--- BEGIN ---

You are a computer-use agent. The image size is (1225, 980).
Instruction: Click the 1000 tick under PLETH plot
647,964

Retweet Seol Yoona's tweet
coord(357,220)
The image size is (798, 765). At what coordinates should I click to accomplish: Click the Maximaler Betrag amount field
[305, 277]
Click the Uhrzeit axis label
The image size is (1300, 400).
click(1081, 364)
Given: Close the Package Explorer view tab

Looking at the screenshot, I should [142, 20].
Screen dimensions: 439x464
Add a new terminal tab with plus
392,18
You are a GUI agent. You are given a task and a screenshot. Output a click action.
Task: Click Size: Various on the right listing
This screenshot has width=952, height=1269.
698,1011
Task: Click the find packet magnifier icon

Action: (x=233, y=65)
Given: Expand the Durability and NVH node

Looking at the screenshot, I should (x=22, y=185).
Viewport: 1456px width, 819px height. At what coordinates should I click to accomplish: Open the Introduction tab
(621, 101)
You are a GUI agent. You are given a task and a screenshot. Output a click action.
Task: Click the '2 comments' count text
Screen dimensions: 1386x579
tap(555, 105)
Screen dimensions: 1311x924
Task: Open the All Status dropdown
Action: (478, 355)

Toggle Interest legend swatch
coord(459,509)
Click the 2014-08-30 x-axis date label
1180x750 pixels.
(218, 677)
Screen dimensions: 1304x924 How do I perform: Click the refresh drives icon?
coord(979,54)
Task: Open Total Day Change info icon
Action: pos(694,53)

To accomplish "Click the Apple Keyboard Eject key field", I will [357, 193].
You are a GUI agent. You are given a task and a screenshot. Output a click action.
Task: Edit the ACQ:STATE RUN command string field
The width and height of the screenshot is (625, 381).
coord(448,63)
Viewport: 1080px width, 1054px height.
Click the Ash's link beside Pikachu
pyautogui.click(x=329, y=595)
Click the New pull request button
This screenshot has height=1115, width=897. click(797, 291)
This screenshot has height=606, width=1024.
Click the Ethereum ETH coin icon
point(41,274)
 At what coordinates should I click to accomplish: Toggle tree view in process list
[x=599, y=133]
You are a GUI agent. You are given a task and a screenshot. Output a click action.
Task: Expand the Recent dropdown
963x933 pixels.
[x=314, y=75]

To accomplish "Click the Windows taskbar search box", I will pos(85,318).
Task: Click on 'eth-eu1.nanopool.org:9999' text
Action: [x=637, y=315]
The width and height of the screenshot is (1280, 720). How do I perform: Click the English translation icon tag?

--- END ---

EXERCISE - Collect every line of the records above that contains the word "perform", and copy each such line. Treat uppercase and lowercase as different.

EXERCISE RESULT -
Screen dimensions: 1304x924 How do I perform: Click the refresh drives icon?
The width and height of the screenshot is (1280, 720). How do I perform: Click the English translation icon tag?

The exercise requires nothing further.